Stored records

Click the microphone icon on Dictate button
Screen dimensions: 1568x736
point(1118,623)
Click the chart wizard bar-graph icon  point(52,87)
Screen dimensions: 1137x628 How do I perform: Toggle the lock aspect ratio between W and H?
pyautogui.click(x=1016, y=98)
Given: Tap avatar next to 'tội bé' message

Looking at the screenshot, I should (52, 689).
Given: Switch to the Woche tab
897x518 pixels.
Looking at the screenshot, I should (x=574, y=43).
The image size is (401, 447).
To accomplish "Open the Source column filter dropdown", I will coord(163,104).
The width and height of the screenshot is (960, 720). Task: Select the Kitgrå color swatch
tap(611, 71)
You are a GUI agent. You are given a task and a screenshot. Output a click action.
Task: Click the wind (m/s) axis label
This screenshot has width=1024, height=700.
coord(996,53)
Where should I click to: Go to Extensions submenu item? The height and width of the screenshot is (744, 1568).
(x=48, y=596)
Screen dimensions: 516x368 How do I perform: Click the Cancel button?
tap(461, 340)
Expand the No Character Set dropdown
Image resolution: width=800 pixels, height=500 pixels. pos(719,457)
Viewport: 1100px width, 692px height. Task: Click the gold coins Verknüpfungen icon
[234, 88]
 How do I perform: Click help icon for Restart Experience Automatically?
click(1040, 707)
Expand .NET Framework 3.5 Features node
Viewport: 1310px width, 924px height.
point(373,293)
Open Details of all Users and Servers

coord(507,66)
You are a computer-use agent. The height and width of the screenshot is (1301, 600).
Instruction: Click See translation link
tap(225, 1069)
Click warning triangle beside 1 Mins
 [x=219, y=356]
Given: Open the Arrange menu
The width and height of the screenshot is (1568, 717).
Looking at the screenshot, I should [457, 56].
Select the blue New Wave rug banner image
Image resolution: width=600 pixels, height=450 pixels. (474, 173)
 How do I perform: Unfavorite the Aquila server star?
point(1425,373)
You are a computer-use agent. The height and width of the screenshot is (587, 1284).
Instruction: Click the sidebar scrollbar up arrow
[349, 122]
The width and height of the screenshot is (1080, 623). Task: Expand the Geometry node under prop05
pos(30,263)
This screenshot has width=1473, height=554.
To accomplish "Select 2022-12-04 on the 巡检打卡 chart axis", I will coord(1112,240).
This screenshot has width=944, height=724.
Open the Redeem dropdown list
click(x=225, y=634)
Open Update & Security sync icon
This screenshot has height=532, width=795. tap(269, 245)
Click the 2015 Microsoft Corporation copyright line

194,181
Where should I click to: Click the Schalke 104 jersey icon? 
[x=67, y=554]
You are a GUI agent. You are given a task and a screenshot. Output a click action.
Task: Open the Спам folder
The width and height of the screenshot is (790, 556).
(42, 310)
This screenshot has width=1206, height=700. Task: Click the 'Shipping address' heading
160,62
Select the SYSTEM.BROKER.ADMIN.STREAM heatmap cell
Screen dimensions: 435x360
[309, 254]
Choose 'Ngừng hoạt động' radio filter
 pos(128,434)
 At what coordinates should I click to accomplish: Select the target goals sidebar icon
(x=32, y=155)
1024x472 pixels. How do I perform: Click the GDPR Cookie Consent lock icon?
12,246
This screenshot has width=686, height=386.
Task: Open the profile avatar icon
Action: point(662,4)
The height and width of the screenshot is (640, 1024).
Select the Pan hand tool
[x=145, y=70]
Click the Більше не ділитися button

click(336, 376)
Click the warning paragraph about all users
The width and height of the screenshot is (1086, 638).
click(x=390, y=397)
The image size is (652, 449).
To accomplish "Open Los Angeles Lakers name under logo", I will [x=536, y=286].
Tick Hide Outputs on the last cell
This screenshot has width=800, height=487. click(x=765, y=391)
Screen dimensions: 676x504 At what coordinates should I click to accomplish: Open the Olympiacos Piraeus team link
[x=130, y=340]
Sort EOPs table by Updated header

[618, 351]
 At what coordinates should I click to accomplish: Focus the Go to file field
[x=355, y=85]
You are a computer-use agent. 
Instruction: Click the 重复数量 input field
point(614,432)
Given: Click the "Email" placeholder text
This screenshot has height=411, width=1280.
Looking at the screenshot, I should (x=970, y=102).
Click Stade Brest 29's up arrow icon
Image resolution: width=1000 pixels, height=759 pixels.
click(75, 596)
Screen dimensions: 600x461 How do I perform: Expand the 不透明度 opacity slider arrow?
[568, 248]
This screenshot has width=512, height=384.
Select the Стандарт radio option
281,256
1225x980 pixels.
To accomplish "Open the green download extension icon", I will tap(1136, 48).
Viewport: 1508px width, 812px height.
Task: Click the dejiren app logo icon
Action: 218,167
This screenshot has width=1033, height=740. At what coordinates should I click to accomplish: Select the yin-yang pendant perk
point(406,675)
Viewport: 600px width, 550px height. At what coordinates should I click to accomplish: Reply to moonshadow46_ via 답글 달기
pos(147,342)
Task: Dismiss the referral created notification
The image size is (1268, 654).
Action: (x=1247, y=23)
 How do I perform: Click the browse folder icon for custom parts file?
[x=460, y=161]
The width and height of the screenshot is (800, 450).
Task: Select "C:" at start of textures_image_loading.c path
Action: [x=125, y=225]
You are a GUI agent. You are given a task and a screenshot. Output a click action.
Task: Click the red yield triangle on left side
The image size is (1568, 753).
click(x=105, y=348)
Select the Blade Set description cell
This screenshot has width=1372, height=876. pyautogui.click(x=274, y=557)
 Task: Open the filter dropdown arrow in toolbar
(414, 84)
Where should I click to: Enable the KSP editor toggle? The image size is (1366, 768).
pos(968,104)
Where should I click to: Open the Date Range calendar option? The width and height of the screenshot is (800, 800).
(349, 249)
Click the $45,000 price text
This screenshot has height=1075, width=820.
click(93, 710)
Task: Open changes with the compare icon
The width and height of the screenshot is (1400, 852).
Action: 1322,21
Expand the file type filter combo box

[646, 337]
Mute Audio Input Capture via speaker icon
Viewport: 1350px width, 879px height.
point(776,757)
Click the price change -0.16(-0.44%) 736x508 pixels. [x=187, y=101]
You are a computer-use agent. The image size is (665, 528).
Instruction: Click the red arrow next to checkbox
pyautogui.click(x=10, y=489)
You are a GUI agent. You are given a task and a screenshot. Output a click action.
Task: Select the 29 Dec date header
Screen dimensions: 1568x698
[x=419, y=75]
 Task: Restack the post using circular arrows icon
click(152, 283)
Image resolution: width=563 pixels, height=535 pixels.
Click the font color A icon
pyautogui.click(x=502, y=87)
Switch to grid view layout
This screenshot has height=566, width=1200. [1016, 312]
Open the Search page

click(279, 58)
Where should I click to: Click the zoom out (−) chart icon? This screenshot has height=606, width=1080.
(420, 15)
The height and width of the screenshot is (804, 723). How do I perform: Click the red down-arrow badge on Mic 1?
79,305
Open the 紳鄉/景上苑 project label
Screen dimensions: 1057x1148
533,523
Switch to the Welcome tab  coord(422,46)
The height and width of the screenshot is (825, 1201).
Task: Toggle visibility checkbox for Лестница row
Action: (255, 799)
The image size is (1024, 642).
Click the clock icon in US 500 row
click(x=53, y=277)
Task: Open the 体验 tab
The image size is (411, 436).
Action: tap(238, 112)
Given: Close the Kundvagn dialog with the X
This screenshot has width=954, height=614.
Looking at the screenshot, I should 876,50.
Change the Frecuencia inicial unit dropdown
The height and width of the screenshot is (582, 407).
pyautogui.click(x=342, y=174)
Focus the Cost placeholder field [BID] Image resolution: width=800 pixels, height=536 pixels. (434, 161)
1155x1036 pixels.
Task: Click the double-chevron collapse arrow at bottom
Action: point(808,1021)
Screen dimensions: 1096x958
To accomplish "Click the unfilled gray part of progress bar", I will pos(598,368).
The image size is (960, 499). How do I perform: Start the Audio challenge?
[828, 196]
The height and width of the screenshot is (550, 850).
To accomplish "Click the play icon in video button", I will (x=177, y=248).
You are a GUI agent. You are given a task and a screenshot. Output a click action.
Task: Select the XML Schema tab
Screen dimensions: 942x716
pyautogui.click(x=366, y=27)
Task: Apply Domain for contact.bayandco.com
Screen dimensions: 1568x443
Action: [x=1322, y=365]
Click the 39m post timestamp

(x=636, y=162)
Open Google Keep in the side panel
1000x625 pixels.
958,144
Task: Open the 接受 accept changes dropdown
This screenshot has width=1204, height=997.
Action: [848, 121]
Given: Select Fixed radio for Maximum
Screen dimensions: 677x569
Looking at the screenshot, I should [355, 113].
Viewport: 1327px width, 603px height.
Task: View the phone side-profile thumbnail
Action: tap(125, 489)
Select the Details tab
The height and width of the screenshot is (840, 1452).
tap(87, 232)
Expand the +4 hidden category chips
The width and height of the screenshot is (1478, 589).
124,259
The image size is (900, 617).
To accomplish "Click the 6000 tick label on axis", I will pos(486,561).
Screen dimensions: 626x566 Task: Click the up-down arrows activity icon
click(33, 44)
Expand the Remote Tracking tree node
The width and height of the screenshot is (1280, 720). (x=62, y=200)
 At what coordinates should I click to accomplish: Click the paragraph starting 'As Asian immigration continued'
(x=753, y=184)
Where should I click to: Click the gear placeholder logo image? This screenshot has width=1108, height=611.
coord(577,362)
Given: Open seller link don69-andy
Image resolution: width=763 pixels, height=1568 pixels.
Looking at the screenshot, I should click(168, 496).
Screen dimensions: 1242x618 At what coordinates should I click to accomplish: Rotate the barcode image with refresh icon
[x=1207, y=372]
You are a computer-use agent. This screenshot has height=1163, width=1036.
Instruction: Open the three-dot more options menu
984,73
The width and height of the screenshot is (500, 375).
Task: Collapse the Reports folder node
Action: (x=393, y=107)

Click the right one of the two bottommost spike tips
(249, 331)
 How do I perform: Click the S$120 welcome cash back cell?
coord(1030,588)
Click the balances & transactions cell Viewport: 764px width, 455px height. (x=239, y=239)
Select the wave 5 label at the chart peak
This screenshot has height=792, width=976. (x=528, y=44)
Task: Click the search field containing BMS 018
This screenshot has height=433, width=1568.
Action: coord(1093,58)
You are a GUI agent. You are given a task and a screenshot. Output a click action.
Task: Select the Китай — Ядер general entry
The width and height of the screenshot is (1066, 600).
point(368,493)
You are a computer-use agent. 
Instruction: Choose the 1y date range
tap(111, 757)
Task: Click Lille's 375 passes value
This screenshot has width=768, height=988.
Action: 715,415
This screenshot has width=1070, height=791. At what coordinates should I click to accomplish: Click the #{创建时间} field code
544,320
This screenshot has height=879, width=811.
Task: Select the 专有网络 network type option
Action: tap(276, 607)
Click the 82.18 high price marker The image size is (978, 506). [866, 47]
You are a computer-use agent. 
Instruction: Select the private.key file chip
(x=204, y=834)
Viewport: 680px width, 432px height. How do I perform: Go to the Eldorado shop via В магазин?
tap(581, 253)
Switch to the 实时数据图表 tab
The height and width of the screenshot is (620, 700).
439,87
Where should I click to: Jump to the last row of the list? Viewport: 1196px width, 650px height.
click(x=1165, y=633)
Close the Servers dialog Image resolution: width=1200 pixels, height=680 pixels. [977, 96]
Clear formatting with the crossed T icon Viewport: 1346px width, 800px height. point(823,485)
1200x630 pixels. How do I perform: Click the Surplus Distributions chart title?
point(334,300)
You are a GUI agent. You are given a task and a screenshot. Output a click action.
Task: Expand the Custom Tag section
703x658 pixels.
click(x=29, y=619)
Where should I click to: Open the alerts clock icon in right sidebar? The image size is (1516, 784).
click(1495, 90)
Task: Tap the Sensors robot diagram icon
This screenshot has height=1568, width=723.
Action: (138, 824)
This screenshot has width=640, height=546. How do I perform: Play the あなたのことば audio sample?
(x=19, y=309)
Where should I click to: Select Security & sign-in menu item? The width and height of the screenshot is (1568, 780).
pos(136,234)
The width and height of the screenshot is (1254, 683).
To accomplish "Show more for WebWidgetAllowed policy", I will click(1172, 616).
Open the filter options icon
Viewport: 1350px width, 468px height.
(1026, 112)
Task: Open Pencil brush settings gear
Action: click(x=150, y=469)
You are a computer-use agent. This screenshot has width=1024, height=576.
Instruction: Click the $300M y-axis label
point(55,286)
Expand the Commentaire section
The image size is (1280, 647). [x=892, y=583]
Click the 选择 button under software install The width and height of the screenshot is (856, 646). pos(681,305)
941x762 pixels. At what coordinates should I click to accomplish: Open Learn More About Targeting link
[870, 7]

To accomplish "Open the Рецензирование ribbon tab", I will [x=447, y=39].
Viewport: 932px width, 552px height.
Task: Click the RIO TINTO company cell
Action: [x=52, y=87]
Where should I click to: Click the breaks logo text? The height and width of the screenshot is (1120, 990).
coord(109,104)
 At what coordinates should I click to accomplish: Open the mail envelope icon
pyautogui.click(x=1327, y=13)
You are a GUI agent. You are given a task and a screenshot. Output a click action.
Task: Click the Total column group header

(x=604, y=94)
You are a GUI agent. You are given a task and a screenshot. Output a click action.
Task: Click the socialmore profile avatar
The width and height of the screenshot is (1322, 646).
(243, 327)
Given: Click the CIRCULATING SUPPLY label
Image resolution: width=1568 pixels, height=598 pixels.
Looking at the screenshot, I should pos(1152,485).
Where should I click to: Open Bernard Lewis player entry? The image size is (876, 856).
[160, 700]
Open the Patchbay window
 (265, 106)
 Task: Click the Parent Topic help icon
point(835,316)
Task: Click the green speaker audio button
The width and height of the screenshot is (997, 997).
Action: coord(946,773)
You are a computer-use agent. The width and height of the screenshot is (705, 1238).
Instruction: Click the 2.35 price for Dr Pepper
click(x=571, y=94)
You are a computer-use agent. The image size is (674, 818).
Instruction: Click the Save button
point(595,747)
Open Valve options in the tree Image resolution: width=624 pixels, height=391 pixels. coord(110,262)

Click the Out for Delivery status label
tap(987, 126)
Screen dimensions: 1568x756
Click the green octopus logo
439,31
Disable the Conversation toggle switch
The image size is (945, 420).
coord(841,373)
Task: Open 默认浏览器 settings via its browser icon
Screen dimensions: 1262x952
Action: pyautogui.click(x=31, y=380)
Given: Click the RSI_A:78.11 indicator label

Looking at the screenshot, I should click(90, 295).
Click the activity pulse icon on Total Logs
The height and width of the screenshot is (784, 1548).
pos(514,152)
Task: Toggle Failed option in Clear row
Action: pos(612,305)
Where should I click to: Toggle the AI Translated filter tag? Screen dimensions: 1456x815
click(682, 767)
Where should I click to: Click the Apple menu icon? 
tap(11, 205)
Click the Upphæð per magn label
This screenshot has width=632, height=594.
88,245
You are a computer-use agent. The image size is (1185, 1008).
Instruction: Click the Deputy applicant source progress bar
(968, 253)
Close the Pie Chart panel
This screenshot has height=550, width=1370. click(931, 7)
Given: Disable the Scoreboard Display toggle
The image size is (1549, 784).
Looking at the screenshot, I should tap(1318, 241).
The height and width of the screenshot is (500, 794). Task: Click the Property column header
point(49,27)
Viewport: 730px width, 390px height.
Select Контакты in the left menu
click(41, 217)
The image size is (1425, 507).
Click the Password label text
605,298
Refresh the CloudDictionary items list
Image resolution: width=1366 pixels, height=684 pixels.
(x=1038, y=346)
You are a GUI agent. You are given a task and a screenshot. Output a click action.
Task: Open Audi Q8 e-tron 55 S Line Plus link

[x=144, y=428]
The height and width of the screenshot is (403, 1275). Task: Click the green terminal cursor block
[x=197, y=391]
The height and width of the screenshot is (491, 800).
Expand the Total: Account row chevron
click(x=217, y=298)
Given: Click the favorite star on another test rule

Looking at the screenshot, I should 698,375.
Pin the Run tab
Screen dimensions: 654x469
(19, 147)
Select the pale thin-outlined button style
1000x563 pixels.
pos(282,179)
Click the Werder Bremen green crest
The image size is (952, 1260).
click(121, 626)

● Directions for this task:
Note every line of the entries in which "changes" appears, and copy it down.

● Output for this task:
Task: Open changes with the compare icon
Task: Open the 接受 accept changes dropdown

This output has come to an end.